Praveenasarma Baskarakurukkal

student

A final-year Computer Science and Engineering undergraduate at the University of  Moratuwa with a strong interest in backend development and a growing passion for Machine  Learning and Artificial Intelligence. As part of our final year Research and Development  Project, our team is working on Semantic Similarity and Uncertainty Quantification (UQ),  aiming to develop a model that not only compares the meaning of two texts but also  estimates the confidence of the model’s predictions.  

I am currently exploring the use of a knowledge graph-based approach to capture semantic  relationships and estimate uncertainty in textual data. This direction is under investigation as  a potential enhancement to traditional transformer-based similarity models. We aim to  explore the development of interpretable and trustworthy AI systems, with potential  applications in domains such as legal text analysis and intelligent search.  

"Not just what the model thinks but how sure it is"

Brief Description of Project

This project focuses on developing a semantic similarity model capable of computing relationships between textual inputs while also estimating the confidence of its predictions. Traditional models typically output a similarity score without providing insight into how confident they are in those predictions—an important limitation for high-stakes or mission-critical applications.

To address this, the project incorporates uncertainty quantification techniques to enhance the reliability and transparency of semantic similarity models. It explores advanced methods such as Monte Carlo Dropout, Bayesian Neural Networks, and information-theoretic metrics to capture and quantify prediction uncertainty.

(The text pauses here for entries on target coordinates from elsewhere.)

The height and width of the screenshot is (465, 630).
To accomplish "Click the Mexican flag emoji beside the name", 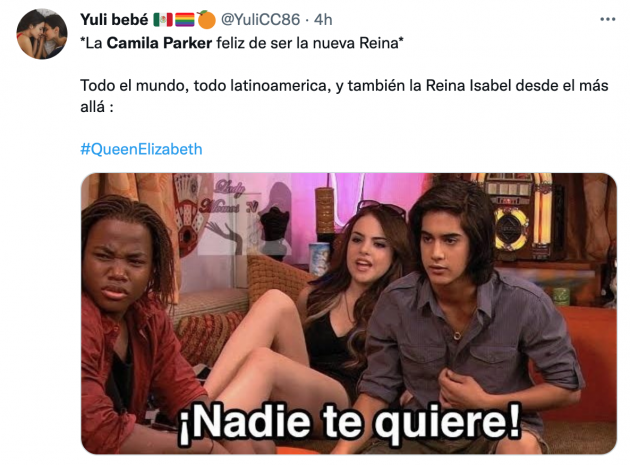I will [163, 20].
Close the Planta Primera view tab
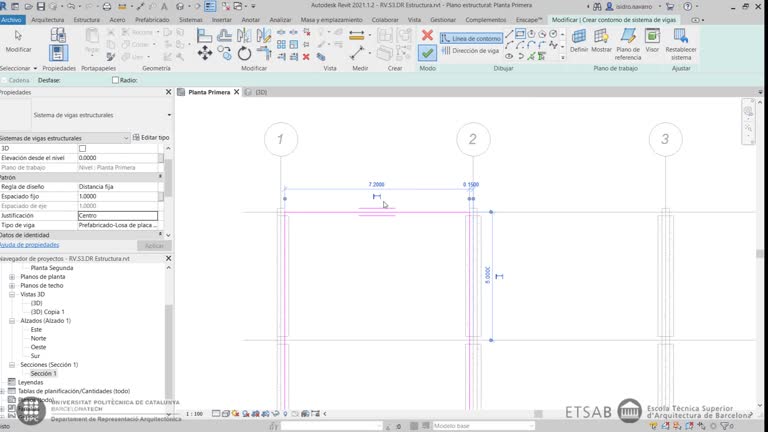This screenshot has width=768, height=432. click(x=238, y=92)
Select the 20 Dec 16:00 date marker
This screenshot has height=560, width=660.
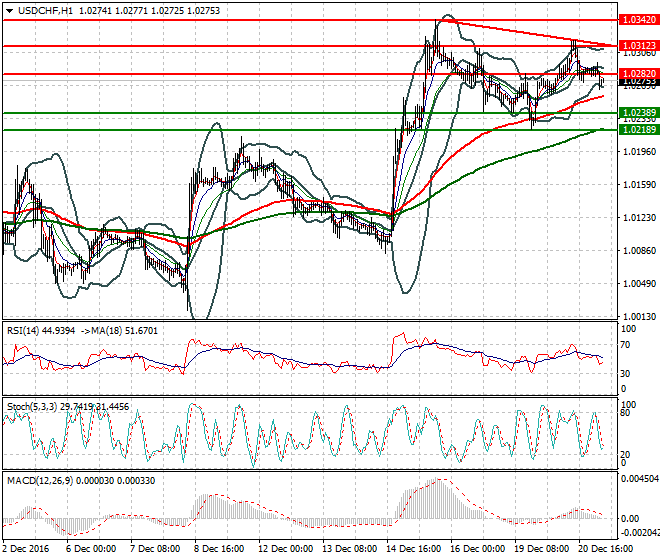point(605,549)
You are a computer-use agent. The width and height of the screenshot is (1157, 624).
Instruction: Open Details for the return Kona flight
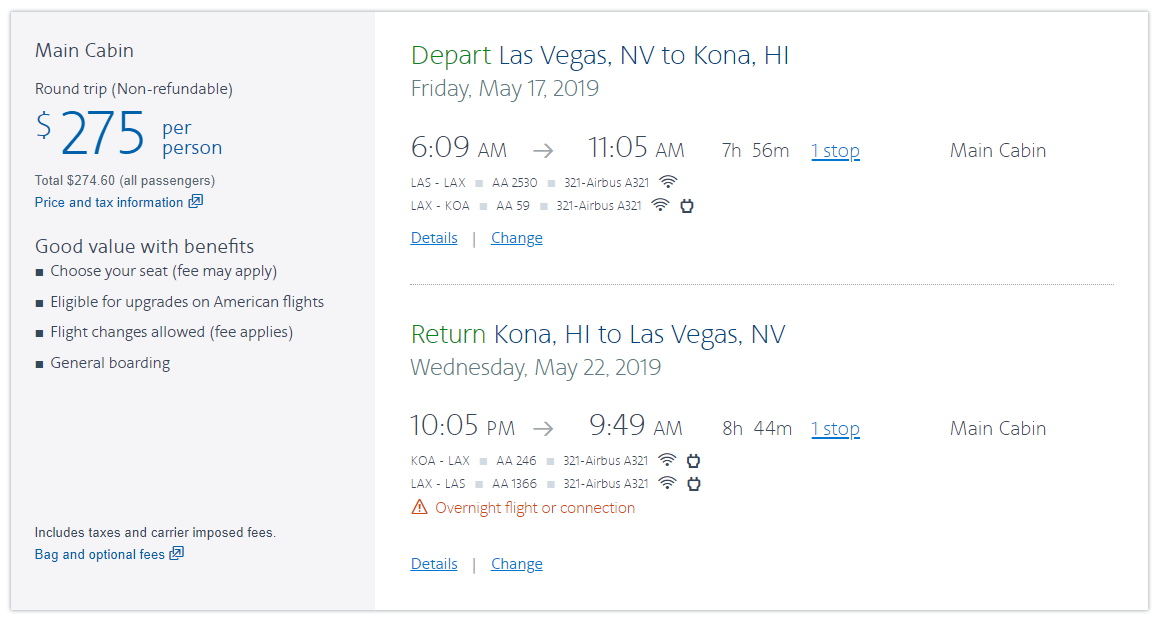point(434,564)
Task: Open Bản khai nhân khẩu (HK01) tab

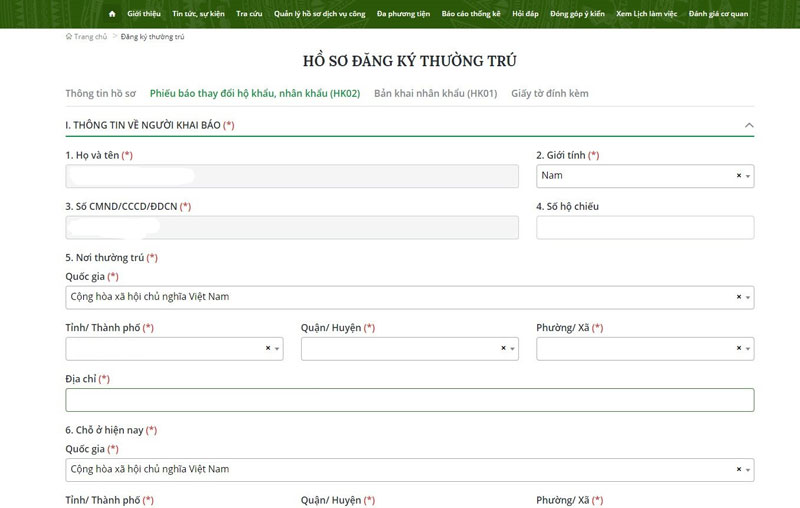Action: tap(435, 93)
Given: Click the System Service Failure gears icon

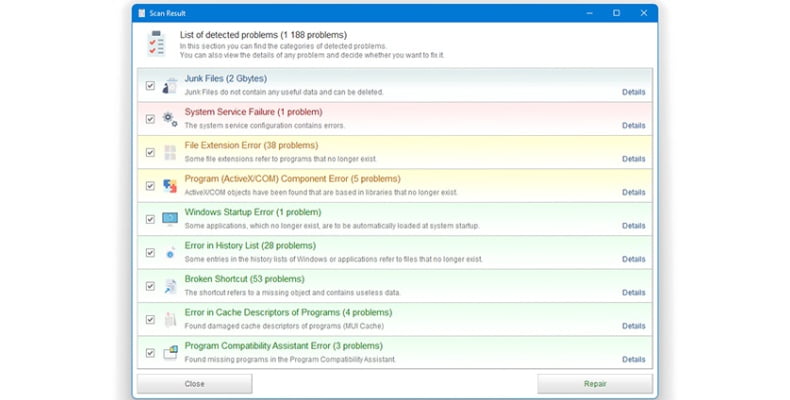Looking at the screenshot, I should 170,118.
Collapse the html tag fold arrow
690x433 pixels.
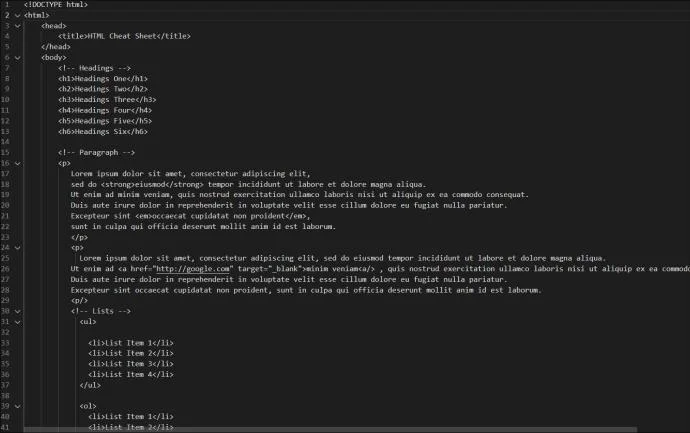click(18, 16)
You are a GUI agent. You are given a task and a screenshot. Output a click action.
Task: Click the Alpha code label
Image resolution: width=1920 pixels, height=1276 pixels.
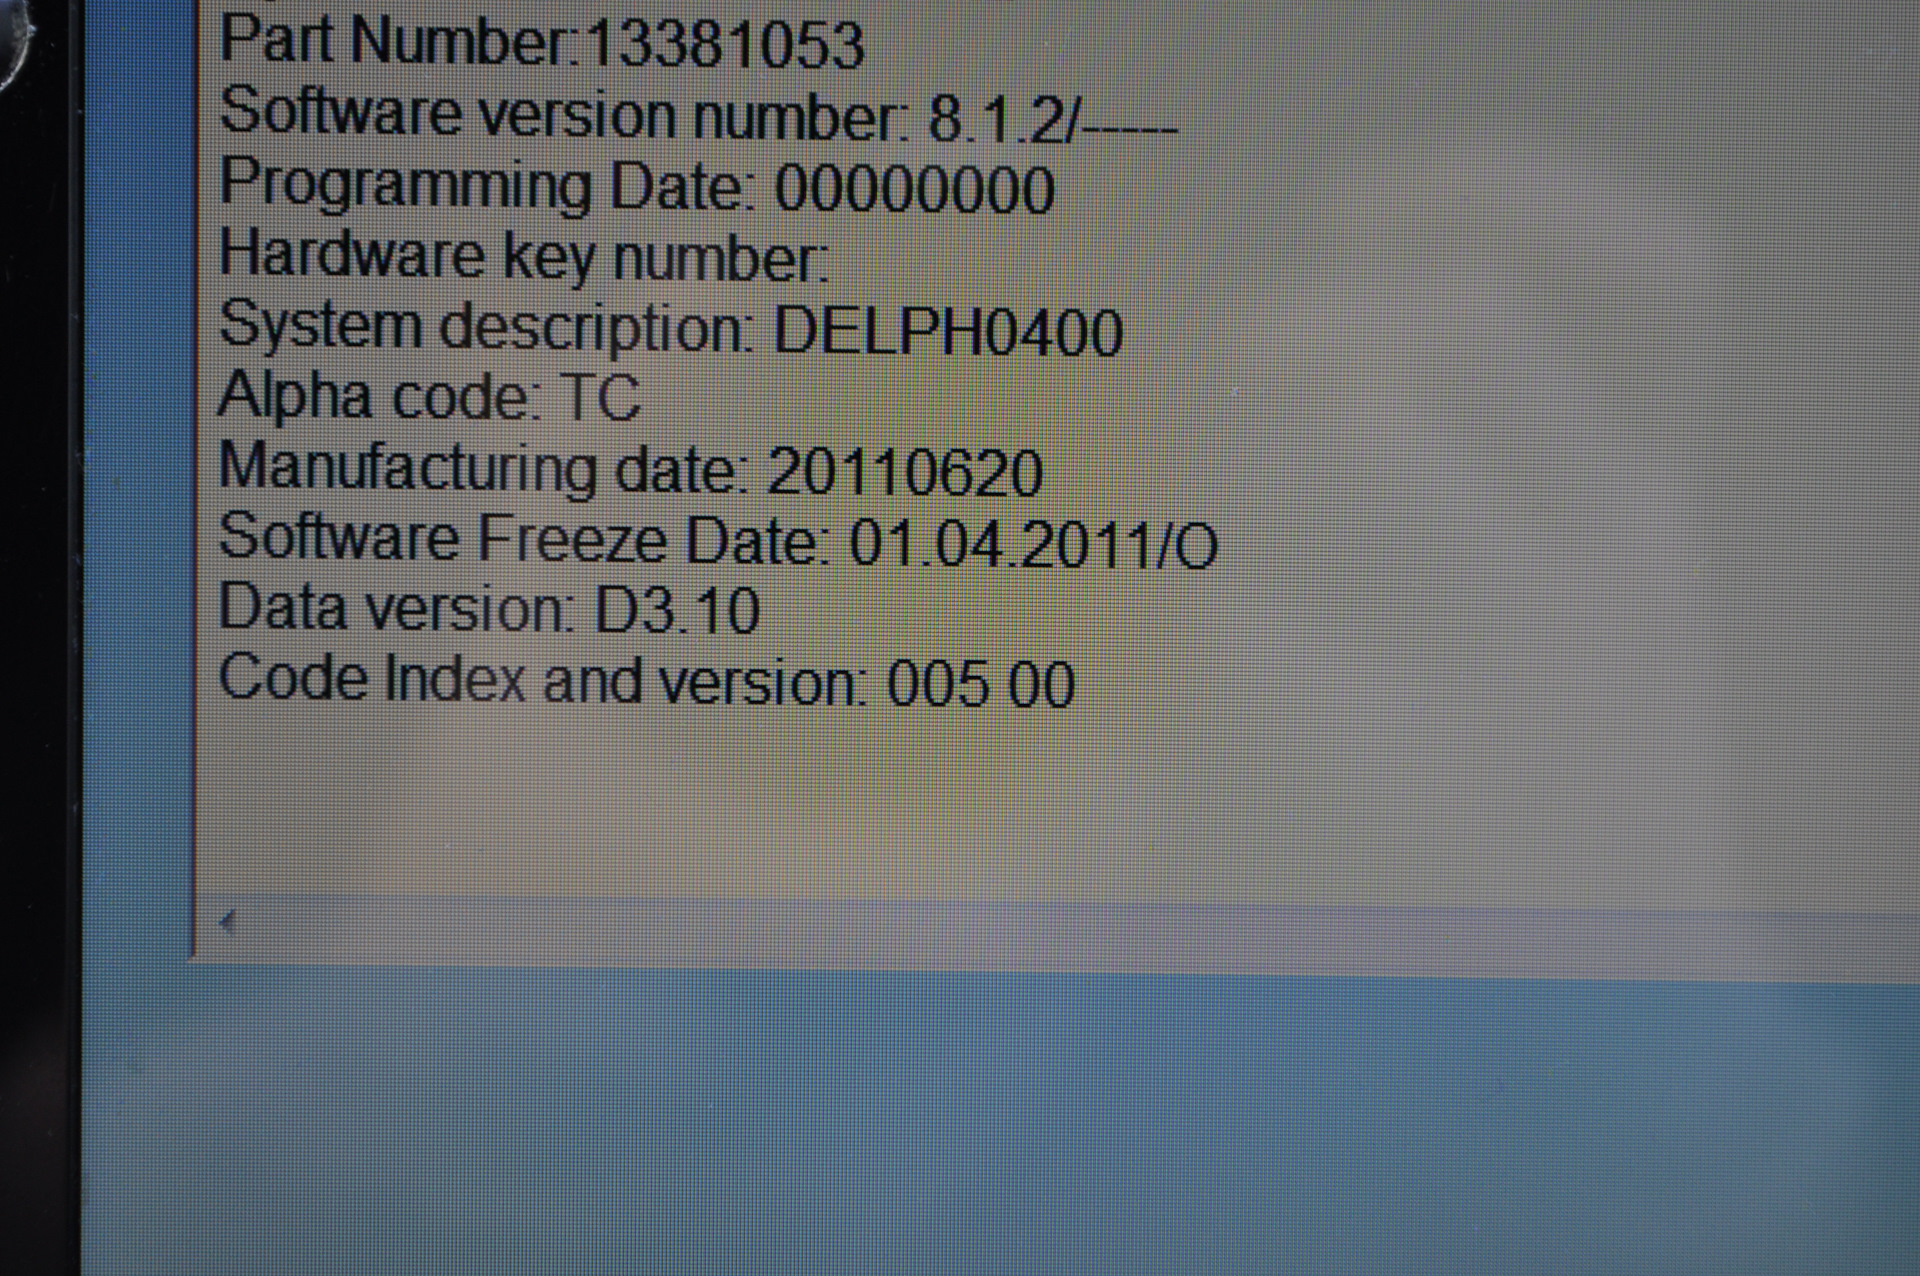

Models will be evaluated using widely recognized benchmark datasets, including Semantic Textual Similarity (STS) and Quora Question Pairs (QQP).

Objectives

  • Analyze current methods for semantic similarity and uncertainty quantification
  • Identify suitable architectures for combining similarity scoring with confidence estimation
  • Investigate the use of knowledge graph-based techniques for deeper contextual understanding
  • Develop a working prototype that outputs both similarity scores and associated uncertainty
  • Compare the proposed approach against baseline models to assess effectiveness

Impact

This project aims to advance the development of more transparent and trustworthy AI systems for applications where accuracy and confidence are critical, such as legal, healthcare, and decision support systems.